VNA HealthCare Group

I have the highest respect for them, especially for the nurses, aides and therapists, who devote their lives to caring for people with disabilities, the infirm and dying Americans.  There are few more noble professions.

President Barack Obama

Home health care agencies do such a wonderful job in this country helping people to be able to remain at home and allowing them to receive services

U.S. Senator Debbie Stabenow (D-MI) Chair, Democratic Steering and Outreach Committee

Home care is a combination of compassion and efficiency.  It is less expensive than institutional care...but at the same time it is a more caring, human, intimate experience, and therefore it has a greater human’s a big mistake not to try to maximize it and find ways to give people the home care option over either nursing homes, hospitals or other institutions

Former Speaker of the U.S. House of Representatives Newt Gingrich (R-GA)

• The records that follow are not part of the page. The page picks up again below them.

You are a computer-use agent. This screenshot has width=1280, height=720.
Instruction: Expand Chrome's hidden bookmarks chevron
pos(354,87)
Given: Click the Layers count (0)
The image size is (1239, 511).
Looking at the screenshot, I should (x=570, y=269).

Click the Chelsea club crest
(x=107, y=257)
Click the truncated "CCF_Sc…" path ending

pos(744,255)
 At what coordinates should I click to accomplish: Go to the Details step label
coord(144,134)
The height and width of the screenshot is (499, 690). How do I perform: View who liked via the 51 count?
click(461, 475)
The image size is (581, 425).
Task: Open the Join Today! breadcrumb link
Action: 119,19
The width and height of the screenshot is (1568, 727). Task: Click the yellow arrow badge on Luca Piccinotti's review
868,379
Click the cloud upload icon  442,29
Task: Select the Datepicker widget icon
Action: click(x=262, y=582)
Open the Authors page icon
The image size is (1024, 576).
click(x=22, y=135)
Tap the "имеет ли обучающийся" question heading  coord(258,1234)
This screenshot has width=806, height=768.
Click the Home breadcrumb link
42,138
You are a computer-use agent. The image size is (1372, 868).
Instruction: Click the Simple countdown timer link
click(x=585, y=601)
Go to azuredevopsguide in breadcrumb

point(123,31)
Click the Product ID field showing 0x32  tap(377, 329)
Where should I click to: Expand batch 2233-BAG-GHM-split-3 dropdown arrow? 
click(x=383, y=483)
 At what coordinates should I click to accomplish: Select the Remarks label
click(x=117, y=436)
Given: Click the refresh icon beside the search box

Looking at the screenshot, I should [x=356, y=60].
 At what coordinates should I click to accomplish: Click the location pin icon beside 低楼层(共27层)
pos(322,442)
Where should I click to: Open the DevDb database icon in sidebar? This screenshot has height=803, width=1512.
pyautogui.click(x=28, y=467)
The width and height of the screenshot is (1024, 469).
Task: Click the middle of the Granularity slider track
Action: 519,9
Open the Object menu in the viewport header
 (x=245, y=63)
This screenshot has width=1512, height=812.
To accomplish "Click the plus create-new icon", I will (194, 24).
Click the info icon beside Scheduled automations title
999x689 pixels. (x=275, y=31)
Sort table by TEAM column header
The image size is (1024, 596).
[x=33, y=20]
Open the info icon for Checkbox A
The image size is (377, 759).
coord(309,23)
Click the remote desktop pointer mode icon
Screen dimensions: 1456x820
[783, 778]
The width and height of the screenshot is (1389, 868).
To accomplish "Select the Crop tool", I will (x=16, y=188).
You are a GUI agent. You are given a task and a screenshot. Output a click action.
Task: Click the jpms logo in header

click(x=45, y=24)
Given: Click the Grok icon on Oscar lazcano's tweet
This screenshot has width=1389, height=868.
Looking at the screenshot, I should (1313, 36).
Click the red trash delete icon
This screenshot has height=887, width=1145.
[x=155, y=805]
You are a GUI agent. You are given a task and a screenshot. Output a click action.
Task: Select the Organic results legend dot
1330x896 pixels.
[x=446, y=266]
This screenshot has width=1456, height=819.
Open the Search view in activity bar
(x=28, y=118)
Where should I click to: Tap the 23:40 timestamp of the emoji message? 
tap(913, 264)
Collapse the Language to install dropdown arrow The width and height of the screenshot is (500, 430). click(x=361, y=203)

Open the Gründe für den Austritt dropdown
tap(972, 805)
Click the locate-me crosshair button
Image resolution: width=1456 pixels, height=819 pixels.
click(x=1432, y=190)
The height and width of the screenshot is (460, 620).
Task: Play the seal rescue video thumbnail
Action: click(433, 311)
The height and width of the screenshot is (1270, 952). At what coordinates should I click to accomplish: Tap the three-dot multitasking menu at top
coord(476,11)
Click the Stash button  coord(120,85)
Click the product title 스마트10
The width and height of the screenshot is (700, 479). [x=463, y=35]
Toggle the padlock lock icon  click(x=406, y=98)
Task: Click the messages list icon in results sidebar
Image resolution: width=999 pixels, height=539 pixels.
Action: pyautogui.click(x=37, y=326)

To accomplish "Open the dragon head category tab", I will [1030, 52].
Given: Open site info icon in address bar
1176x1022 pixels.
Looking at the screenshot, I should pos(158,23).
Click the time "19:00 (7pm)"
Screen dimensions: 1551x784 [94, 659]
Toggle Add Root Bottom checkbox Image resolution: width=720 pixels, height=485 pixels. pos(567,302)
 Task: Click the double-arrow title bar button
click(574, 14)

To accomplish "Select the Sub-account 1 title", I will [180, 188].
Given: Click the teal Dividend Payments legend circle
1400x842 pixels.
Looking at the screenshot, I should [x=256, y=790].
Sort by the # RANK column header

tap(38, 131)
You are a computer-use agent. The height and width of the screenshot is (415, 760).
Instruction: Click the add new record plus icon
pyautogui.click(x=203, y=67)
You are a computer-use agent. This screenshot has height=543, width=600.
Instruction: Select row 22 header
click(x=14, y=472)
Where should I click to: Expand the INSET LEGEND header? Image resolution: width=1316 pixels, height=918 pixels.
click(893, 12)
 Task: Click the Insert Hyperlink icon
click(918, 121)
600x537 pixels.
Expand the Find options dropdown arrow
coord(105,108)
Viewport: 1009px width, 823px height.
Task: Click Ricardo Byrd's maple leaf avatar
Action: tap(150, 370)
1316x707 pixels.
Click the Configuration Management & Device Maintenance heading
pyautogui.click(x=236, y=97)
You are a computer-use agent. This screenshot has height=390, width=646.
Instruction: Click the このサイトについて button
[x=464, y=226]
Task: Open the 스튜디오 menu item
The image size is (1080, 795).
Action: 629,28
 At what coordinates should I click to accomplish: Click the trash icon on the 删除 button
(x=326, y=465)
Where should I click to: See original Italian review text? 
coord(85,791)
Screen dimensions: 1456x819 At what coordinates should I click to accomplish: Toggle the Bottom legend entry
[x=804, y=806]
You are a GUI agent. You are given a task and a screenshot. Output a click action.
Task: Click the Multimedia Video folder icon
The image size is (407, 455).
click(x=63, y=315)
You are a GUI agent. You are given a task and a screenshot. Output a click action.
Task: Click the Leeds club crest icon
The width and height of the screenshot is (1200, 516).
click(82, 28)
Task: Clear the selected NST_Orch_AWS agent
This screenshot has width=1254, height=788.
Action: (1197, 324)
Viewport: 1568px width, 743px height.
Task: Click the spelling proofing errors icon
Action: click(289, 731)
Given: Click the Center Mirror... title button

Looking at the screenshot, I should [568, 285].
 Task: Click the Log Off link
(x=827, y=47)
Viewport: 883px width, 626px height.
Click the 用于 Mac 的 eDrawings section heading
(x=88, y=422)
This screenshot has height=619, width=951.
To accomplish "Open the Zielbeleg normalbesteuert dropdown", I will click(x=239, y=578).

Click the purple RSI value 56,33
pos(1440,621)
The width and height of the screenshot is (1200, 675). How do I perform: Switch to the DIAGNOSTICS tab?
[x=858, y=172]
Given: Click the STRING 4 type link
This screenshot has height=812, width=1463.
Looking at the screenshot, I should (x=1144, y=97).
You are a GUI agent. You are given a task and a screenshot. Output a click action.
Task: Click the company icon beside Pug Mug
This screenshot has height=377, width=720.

Medicaid covers long-term care, but only for low-income families.  And Medicare only pays for care that is connected to a hospital discharge....our health care system must cover these vital services...[and] we should promote home-based care, which most people prefer, instead of the institutional care that we emphasize now.

Former U.S. Senator Majority Leader Tom Daschle (D-CD)

We need incentives to...keep people in home health care settings...It’s dramatically less expensive than long term care.

U.S. Senator John McCain (R-AZ)


Home care is clearly the wave of the future. It’s clearly where patients want to be cared for. I come from an ethnic family and when a member of our family is severely ill, we would never consider taking them to get institutional care. That’s true of many families for both cultural and financial reasons. If patients have a choice of where they want to be cared for, where it’s done the right way, they choose home.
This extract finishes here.